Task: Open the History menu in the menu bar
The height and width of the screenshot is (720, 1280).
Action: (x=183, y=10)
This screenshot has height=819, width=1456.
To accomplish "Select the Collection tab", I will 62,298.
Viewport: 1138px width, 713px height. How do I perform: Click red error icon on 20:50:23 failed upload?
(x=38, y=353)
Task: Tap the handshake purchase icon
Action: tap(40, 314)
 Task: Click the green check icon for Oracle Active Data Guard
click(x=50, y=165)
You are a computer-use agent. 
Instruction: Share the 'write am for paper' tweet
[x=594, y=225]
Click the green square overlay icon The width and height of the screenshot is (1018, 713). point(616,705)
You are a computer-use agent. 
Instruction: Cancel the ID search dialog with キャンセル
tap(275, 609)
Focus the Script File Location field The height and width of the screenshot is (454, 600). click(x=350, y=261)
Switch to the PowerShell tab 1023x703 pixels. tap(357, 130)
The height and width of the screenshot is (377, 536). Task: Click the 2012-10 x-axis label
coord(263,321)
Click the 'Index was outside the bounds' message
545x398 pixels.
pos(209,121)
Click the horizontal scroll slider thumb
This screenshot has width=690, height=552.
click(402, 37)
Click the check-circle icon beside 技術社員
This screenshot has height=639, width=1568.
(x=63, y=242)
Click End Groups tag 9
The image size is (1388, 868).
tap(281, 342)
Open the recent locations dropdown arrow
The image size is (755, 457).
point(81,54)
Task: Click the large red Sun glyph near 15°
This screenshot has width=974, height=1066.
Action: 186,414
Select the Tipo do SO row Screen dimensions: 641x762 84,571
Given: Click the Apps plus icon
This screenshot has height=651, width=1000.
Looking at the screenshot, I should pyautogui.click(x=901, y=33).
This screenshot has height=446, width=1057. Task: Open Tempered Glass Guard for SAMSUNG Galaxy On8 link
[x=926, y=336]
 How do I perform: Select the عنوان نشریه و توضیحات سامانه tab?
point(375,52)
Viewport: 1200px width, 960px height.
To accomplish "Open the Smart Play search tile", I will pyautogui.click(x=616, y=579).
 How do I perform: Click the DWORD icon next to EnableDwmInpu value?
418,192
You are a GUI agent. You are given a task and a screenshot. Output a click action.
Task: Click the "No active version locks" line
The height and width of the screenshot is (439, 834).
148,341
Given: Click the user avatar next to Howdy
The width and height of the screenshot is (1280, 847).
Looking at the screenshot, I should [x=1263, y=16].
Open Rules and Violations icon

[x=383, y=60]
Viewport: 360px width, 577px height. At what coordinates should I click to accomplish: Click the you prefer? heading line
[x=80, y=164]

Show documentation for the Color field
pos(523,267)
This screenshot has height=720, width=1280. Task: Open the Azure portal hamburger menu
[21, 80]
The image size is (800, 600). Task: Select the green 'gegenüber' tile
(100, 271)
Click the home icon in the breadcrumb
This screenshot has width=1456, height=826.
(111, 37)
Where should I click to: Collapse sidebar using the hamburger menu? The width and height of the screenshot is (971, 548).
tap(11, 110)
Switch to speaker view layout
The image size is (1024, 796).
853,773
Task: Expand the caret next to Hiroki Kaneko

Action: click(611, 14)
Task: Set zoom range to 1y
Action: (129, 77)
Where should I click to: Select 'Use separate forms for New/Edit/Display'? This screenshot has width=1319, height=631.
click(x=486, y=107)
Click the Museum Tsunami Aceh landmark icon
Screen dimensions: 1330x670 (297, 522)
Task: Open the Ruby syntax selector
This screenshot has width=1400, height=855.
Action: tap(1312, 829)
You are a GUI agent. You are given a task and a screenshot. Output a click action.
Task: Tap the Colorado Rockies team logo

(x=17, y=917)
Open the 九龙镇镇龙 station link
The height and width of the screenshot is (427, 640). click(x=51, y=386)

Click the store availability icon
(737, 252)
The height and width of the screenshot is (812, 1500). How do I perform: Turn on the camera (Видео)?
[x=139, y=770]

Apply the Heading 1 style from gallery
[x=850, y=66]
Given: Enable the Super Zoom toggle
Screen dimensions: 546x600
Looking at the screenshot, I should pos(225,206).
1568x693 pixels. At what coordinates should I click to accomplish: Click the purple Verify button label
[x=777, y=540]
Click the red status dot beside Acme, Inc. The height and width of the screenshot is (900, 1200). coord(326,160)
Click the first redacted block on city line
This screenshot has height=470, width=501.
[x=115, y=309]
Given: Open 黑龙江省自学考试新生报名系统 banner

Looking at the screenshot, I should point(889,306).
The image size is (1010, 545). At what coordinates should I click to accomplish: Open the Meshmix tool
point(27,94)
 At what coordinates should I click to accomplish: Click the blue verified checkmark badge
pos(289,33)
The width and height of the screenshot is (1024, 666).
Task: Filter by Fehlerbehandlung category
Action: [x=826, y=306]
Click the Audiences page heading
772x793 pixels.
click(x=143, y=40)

(Aim of the task):
Duplicate every line of the records above verbatim.

(Finished exercise):
Task: Open the History menu in the menu bar
The height and width of the screenshot is (720, 1280).
Action: (x=183, y=10)
This screenshot has height=819, width=1456.
To accomplish "Select the Collection tab", I will 62,298.
Viewport: 1138px width, 713px height. How do I perform: Click red error icon on 20:50:23 failed upload?
(x=38, y=353)
Task: Tap the handshake purchase icon
Action: tap(40, 314)
 Task: Click the green check icon for Oracle Active Data Guard
click(x=50, y=165)
You are a computer-use agent. 
Instruction: Share the 'write am for paper' tweet
[x=594, y=225]
Click the green square overlay icon The width and height of the screenshot is (1018, 713). point(616,705)
You are a computer-use agent. 
Instruction: Cancel the ID search dialog with キャンセル
tap(275, 609)
Focus the Script File Location field The height and width of the screenshot is (454, 600). click(x=350, y=261)
Switch to the PowerShell tab 1023x703 pixels. tap(357, 130)
The height and width of the screenshot is (377, 536). Task: Click the 2012-10 x-axis label
coord(263,321)
Click the 'Index was outside the bounds' message
545x398 pixels.
pos(209,121)
Click the horizontal scroll slider thumb
This screenshot has width=690, height=552.
click(402, 37)
Click the check-circle icon beside 技術社員
This screenshot has height=639, width=1568.
(x=63, y=242)
Click End Groups tag 9
The image size is (1388, 868).
tap(281, 342)
Open the recent locations dropdown arrow
The image size is (755, 457).
point(81,54)
Task: Click the large red Sun glyph near 15°
This screenshot has width=974, height=1066.
Action: 186,414
Select the Tipo do SO row Screen dimensions: 641x762 84,571
Given: Click the Apps plus icon
This screenshot has height=651, width=1000.
Looking at the screenshot, I should pyautogui.click(x=901, y=33).
This screenshot has height=446, width=1057. Task: Open Tempered Glass Guard for SAMSUNG Galaxy On8 link
[x=926, y=336]
 How do I perform: Select the عنوان نشریه و توضیحات سامانه tab?
point(375,52)
Viewport: 1200px width, 960px height.
To accomplish "Open the Smart Play search tile", I will pyautogui.click(x=616, y=579).
 How do I perform: Click the DWORD icon next to EnableDwmInpu value?
418,192
You are a GUI agent. You are given a task and a screenshot. Output a click action.
Task: Click the "No active version locks" line
The height and width of the screenshot is (439, 834).
148,341
Given: Click the user avatar next to Howdy
The width and height of the screenshot is (1280, 847).
Looking at the screenshot, I should [x=1263, y=16].
Open Rules and Violations icon

[x=383, y=60]
Viewport: 360px width, 577px height. At what coordinates should I click to accomplish: Click the you prefer? heading line
[x=80, y=164]

Show documentation for the Color field
pos(523,267)
This screenshot has height=720, width=1280. Task: Open the Azure portal hamburger menu
[21, 80]
The image size is (800, 600). Task: Select the green 'gegenüber' tile
(100, 271)
Click the home icon in the breadcrumb
This screenshot has width=1456, height=826.
(111, 37)
Where should I click to: Collapse sidebar using the hamburger menu? The width and height of the screenshot is (971, 548).
tap(11, 110)
Switch to speaker view layout
The image size is (1024, 796).
853,773
Task: Expand the caret next to Hiroki Kaneko

Action: click(611, 14)
Task: Set zoom range to 1y
Action: (129, 77)
Where should I click to: Select 'Use separate forms for New/Edit/Display'? This screenshot has width=1319, height=631.
click(x=486, y=107)
Click the Museum Tsunami Aceh landmark icon
Screen dimensions: 1330x670 (297, 522)
Task: Open the Ruby syntax selector
This screenshot has width=1400, height=855.
Action: tap(1312, 829)
You are a GUI agent. You are given a task and a screenshot. Output a click action.
Task: Tap the Colorado Rockies team logo

(x=17, y=917)
Open the 九龙镇镇龙 station link
The height and width of the screenshot is (427, 640). click(x=51, y=386)

Click the store availability icon
(737, 252)
The height and width of the screenshot is (812, 1500). How do I perform: Turn on the camera (Видео)?
[x=139, y=770]

Apply the Heading 1 style from gallery
[x=850, y=66]
Given: Enable the Super Zoom toggle
Screen dimensions: 546x600
Looking at the screenshot, I should pos(225,206).
1568x693 pixels. At what coordinates should I click to accomplish: Click the purple Verify button label
[x=777, y=540]
Click the red status dot beside Acme, Inc. The height and width of the screenshot is (900, 1200). coord(326,160)
Click the first redacted block on city line
This screenshot has height=470, width=501.
[x=115, y=309]
Given: Open 黑龙江省自学考试新生报名系统 banner

Looking at the screenshot, I should point(889,306).
The image size is (1010, 545). At what coordinates should I click to accomplish: Open the Meshmix tool
point(27,94)
 At what coordinates should I click to accomplish: Click the blue verified checkmark badge
pos(289,33)
The width and height of the screenshot is (1024, 666).
Task: Filter by Fehlerbehandlung category
Action: [x=826, y=306]
Click the Audiences page heading
772x793 pixels.
click(x=143, y=40)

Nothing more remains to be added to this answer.